Stored data

+ + + + +

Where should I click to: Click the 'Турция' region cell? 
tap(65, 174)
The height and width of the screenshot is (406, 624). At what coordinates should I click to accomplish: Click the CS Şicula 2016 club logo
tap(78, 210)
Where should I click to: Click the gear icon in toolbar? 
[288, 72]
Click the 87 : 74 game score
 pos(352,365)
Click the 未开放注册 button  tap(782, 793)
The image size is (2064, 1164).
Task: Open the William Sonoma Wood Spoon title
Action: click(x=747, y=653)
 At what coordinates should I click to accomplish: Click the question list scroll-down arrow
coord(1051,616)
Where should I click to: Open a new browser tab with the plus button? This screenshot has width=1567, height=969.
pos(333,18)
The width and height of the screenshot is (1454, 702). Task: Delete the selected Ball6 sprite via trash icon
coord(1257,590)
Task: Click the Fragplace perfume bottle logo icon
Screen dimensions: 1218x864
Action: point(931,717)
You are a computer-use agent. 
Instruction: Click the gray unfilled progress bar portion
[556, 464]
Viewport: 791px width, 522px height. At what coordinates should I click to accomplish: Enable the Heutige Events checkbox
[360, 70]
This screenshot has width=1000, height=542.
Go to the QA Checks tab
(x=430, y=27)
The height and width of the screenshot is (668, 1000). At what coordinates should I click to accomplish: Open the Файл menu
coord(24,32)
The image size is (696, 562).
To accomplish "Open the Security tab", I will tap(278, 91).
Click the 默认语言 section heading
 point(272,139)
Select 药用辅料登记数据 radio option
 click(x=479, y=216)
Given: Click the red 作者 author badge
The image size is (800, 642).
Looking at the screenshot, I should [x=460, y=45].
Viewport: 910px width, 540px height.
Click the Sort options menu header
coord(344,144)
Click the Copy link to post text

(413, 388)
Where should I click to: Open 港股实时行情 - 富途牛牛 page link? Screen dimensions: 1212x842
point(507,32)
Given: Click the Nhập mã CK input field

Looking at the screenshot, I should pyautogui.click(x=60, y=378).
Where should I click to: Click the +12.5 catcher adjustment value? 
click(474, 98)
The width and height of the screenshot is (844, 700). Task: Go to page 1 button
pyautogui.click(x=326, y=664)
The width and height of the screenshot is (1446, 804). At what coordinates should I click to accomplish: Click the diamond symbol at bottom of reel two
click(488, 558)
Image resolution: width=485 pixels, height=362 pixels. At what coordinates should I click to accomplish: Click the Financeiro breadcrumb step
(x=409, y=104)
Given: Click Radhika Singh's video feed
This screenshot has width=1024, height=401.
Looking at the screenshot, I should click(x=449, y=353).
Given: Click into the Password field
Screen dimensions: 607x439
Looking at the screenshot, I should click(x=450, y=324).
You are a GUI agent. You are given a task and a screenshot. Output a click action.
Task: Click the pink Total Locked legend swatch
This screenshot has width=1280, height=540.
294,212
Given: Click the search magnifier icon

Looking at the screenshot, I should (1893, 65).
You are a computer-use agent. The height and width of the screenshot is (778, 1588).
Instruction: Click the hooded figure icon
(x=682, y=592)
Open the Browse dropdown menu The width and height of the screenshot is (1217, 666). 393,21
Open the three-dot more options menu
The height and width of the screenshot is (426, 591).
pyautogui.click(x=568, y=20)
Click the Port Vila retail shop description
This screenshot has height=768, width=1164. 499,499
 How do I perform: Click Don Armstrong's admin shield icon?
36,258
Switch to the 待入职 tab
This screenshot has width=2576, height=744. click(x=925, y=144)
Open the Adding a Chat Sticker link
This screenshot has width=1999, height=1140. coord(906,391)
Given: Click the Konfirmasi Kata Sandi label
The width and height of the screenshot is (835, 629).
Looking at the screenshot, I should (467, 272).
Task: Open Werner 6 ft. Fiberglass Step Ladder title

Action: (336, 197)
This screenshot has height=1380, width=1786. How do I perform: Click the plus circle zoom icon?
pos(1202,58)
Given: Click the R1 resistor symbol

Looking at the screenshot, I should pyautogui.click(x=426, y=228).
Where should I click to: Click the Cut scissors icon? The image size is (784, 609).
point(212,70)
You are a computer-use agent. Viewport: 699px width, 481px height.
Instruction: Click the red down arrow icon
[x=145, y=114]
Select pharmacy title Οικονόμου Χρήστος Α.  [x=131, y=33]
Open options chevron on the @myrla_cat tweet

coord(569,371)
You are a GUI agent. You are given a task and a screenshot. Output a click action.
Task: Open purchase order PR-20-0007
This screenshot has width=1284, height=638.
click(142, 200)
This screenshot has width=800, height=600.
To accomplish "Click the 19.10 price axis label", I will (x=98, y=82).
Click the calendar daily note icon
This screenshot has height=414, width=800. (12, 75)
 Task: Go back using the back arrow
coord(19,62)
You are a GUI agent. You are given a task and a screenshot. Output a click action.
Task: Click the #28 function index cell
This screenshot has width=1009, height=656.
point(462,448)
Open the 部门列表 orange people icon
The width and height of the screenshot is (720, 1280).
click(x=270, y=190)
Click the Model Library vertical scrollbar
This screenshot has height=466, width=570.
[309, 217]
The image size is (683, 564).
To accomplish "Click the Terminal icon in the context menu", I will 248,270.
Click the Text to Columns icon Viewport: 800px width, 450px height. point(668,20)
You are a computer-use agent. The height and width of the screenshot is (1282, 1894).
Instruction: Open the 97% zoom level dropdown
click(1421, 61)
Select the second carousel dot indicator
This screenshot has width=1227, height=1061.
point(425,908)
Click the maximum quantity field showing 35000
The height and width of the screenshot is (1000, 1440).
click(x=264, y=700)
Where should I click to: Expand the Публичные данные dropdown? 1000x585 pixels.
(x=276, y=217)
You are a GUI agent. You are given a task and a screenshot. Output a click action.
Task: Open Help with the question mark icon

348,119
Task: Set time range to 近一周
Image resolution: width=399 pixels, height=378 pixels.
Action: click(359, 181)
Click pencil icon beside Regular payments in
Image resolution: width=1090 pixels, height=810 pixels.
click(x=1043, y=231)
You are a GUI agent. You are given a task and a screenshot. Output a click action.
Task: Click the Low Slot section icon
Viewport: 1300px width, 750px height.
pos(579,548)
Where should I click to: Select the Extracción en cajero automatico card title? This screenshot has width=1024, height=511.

+ + + + +

The task → How many of the lines above contain the string "label"? Give the number only.

Solution for this problem → 2